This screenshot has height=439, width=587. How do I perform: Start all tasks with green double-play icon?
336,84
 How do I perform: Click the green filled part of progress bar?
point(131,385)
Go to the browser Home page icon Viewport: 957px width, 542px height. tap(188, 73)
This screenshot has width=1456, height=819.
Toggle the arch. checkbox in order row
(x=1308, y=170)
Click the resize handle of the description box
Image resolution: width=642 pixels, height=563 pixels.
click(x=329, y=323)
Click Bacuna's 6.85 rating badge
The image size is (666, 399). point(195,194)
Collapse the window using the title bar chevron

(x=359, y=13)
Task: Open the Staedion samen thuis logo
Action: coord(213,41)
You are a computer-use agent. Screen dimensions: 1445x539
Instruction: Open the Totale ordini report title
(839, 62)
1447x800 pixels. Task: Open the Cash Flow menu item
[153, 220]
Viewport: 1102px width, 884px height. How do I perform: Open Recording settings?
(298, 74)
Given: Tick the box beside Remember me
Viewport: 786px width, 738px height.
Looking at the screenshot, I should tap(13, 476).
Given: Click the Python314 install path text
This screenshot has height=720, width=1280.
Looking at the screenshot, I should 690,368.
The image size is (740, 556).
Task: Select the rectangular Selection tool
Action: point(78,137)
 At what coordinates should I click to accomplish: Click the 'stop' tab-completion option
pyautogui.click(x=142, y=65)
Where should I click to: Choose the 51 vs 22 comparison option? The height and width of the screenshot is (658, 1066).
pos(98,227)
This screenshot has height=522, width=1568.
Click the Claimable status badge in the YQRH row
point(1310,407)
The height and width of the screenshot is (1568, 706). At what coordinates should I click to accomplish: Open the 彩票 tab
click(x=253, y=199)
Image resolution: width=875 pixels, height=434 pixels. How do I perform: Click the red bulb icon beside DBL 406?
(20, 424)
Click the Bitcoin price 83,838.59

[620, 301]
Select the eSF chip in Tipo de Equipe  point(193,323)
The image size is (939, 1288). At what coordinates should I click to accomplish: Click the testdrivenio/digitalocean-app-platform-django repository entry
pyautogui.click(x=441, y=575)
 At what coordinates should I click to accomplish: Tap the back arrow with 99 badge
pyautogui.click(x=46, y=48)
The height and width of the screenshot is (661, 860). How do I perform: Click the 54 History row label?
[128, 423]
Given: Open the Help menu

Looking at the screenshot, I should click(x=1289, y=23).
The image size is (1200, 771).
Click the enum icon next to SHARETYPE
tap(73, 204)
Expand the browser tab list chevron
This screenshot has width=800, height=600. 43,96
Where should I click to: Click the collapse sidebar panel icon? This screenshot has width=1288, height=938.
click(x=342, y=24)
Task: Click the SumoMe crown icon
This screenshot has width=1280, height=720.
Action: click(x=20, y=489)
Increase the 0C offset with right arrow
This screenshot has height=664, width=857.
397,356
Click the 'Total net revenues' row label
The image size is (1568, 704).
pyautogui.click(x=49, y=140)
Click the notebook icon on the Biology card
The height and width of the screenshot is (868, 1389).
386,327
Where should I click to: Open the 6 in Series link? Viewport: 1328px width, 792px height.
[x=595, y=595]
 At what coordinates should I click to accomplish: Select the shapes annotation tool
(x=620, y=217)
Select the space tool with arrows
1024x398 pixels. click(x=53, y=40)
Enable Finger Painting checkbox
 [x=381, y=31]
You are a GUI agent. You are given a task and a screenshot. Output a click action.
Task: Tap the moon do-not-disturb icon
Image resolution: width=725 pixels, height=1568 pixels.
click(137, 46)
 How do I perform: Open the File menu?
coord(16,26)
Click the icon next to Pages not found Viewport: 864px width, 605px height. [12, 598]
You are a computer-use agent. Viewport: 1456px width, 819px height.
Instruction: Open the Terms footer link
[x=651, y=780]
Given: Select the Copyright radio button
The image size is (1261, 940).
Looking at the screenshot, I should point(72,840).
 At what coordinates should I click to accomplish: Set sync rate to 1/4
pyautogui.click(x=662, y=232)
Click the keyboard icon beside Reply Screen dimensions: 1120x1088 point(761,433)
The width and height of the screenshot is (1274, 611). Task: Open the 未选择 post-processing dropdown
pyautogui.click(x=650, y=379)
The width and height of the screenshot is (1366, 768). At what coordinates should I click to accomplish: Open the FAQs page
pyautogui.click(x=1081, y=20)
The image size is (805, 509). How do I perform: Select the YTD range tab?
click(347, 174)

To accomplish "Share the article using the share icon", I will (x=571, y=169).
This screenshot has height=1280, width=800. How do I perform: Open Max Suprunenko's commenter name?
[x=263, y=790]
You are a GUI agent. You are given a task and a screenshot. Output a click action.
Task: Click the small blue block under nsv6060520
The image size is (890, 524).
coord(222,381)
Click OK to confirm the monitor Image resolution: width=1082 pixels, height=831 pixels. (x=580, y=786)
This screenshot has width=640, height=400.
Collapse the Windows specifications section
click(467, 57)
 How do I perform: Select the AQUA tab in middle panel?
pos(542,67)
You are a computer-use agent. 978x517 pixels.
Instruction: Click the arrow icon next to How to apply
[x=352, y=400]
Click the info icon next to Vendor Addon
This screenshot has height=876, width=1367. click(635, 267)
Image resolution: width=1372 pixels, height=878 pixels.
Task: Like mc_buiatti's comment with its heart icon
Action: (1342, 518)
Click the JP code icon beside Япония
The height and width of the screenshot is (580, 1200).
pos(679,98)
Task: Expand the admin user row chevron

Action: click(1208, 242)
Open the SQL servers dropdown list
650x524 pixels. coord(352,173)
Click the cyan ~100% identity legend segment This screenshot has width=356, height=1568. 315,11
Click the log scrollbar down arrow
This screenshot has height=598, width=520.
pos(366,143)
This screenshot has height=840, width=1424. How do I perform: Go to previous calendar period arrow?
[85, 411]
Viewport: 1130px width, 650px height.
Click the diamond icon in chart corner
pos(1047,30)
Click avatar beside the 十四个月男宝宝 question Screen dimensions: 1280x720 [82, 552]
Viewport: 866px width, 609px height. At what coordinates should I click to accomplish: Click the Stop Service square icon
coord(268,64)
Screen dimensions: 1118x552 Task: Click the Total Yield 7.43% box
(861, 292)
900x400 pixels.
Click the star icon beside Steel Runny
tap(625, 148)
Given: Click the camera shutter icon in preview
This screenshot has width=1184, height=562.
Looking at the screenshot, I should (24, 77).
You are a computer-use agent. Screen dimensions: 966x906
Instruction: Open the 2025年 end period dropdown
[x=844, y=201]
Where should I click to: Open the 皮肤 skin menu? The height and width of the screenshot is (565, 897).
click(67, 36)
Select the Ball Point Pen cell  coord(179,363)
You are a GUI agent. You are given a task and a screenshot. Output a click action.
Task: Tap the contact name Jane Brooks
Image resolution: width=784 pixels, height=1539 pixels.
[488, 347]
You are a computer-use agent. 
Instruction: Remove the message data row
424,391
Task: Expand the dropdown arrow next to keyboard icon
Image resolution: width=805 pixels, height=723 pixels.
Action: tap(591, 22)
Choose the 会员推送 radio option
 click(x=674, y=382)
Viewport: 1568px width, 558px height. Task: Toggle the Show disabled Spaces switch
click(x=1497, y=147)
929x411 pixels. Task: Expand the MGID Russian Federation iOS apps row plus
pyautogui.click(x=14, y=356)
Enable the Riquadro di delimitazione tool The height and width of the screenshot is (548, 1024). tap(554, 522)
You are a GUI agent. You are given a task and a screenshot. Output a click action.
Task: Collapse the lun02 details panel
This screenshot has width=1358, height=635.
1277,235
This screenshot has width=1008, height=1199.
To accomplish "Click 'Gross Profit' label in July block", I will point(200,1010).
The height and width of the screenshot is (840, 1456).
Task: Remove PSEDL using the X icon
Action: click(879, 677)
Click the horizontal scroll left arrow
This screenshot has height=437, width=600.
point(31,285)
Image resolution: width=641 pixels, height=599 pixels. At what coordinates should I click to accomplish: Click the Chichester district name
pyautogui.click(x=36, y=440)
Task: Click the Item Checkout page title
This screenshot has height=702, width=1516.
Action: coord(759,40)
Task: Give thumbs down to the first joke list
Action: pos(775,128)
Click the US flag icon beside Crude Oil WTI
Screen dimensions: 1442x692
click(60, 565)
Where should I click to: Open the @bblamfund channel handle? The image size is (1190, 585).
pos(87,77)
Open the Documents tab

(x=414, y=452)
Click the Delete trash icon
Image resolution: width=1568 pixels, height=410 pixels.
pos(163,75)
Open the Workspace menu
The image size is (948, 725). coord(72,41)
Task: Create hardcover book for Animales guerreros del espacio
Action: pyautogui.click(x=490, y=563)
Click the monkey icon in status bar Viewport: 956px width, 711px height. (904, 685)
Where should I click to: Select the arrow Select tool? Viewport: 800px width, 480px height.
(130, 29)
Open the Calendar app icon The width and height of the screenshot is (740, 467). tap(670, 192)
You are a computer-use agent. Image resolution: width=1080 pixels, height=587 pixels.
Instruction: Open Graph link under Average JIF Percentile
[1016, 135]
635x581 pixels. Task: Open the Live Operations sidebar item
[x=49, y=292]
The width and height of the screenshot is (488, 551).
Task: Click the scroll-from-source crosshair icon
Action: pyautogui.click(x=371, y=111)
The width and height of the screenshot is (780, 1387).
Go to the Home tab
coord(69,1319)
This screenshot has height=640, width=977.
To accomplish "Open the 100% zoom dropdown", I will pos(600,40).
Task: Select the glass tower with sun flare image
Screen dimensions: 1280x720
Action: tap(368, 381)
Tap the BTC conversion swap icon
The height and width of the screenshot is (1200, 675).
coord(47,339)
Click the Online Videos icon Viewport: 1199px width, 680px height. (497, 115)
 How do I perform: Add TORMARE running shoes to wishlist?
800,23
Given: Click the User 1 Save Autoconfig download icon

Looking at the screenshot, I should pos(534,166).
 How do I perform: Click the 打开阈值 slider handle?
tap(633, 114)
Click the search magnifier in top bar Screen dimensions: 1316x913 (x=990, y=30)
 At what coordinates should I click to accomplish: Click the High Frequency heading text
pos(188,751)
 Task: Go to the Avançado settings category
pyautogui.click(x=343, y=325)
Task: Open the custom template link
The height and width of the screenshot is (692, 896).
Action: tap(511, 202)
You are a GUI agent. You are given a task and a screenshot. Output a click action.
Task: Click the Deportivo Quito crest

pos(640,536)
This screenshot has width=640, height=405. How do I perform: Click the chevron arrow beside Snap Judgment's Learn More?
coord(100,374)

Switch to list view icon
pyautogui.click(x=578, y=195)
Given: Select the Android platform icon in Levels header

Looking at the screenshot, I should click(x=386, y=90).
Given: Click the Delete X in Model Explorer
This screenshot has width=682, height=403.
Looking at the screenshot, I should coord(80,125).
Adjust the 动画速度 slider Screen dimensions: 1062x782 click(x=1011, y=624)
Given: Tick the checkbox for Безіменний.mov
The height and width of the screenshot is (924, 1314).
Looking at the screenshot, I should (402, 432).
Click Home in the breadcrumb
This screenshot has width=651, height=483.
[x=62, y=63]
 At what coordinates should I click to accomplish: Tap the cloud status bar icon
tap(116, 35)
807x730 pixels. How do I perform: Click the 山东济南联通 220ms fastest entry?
# # #
Please give an exact copy of the lines above, beginning with the line containing "Where should I click to: Select" and running through the line containing "Open the Calendar", and of no other lines.

Response to the exercise:
Where should I click to: Select the arrow Select tool? Viewport: 800px width, 480px height.
(130, 29)
Open the Calendar app icon The width and height of the screenshot is (740, 467). tap(670, 192)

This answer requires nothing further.